**** GIVEN RECORDS ****

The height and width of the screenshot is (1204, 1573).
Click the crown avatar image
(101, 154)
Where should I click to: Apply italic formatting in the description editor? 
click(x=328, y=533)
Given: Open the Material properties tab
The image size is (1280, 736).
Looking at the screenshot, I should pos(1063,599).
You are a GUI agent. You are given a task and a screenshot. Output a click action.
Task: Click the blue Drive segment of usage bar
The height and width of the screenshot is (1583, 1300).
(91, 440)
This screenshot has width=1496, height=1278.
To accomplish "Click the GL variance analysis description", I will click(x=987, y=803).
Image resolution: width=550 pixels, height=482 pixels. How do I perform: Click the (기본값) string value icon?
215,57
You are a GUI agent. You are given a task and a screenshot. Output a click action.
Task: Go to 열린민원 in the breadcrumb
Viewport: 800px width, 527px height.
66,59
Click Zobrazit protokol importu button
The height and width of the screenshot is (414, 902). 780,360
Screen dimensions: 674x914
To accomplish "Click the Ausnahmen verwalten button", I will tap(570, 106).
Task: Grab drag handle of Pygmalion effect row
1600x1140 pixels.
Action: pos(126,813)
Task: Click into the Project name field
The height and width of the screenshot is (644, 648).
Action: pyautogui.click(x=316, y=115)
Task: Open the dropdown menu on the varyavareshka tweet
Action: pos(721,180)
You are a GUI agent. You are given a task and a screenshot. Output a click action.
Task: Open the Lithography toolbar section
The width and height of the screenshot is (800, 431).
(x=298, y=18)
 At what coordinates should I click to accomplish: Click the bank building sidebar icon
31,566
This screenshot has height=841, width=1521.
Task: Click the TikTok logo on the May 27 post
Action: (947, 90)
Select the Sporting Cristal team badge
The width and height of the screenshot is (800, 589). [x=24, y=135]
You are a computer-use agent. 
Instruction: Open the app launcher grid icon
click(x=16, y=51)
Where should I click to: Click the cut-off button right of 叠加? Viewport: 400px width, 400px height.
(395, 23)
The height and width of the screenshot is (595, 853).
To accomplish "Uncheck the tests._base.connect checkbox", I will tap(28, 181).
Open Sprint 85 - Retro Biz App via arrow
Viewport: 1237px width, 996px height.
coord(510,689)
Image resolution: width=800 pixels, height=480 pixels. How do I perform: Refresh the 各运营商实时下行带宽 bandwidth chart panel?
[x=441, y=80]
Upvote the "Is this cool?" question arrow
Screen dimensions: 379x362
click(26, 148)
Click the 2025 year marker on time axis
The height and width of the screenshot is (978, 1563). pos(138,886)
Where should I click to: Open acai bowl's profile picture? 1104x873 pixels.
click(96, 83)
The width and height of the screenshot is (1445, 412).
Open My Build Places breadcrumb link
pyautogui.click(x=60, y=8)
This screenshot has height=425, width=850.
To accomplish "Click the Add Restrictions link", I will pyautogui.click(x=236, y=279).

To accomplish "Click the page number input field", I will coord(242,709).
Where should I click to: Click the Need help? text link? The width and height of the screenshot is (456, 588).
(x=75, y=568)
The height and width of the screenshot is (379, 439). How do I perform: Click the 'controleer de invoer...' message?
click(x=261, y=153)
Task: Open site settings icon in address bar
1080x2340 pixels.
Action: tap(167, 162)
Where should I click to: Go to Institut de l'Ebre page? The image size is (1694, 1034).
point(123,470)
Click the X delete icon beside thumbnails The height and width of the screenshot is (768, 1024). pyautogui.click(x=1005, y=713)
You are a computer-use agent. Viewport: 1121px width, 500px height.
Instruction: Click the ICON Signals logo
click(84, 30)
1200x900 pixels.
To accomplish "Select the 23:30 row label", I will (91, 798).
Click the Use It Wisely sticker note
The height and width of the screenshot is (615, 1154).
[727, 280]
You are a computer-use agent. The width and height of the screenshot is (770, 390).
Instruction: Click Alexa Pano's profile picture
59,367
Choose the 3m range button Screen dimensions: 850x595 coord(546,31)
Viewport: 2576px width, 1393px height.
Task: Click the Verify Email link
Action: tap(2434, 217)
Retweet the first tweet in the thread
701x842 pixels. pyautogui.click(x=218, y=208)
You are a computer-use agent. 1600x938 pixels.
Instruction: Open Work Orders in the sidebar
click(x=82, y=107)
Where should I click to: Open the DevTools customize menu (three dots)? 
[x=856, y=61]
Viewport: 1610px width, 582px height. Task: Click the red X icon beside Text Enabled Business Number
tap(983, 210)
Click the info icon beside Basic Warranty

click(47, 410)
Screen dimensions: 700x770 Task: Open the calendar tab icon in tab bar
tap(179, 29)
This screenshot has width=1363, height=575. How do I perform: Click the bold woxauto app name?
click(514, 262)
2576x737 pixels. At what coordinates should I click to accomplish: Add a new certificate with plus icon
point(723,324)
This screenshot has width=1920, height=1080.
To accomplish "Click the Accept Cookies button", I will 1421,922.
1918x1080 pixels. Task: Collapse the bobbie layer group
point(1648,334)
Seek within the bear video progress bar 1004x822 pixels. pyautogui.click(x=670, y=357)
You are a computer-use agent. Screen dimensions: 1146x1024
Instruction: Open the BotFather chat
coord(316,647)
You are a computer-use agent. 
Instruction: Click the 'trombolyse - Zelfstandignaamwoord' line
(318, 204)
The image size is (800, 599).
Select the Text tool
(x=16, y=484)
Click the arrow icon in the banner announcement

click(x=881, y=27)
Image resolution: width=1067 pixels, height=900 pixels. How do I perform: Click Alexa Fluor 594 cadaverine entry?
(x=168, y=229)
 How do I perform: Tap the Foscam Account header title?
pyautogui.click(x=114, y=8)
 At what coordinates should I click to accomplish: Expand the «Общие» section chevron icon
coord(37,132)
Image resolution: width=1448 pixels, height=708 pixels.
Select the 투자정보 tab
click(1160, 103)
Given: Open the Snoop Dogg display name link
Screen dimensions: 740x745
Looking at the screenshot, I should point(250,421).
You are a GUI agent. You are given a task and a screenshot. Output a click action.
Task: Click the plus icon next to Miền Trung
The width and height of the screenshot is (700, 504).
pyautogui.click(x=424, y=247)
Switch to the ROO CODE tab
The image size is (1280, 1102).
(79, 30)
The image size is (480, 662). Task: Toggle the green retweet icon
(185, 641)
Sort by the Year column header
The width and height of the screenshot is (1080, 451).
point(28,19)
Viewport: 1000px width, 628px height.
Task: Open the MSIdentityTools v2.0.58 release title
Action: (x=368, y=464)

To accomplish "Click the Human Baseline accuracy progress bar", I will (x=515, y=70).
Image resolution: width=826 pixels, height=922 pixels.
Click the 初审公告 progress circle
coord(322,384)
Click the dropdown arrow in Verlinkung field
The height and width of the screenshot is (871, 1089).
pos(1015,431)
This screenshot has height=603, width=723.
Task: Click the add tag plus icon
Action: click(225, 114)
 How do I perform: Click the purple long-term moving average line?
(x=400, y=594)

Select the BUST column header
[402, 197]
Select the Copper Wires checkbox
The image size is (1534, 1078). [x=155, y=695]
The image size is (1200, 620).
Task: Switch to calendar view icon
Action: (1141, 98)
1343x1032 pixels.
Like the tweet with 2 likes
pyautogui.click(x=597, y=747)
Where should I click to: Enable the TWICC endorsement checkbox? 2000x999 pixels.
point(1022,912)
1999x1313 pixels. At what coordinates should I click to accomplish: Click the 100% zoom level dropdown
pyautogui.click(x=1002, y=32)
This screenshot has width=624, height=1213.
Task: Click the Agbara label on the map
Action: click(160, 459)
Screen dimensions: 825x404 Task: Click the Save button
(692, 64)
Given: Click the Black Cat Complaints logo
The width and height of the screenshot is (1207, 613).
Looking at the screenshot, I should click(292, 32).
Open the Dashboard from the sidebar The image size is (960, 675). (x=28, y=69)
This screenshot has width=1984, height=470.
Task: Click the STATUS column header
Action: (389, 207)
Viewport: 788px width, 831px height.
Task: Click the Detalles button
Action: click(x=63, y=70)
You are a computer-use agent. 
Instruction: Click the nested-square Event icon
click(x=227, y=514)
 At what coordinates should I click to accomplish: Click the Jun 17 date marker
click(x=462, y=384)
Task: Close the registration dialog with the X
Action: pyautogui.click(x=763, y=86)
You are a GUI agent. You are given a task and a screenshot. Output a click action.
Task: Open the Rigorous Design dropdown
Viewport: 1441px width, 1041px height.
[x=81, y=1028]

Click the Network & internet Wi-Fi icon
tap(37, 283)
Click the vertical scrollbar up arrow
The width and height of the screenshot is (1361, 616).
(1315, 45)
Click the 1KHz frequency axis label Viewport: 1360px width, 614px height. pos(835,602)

****

WHAT THE TASK ASKS ::
Lines from the first one above through the line containing "Task: Click the blue" are to be retyped exactly, both included, and nothing more.

TASK SOLUTION ::
The height and width of the screenshot is (1204, 1573).
Click the crown avatar image
(101, 154)
Where should I click to: Apply italic formatting in the description editor? 
click(x=328, y=533)
Given: Open the Material properties tab
The image size is (1280, 736).
Looking at the screenshot, I should pos(1063,599).
You are a GUI agent. You are given a task and a screenshot. Output a click action.
Task: Click the blue Drive segment of usage bar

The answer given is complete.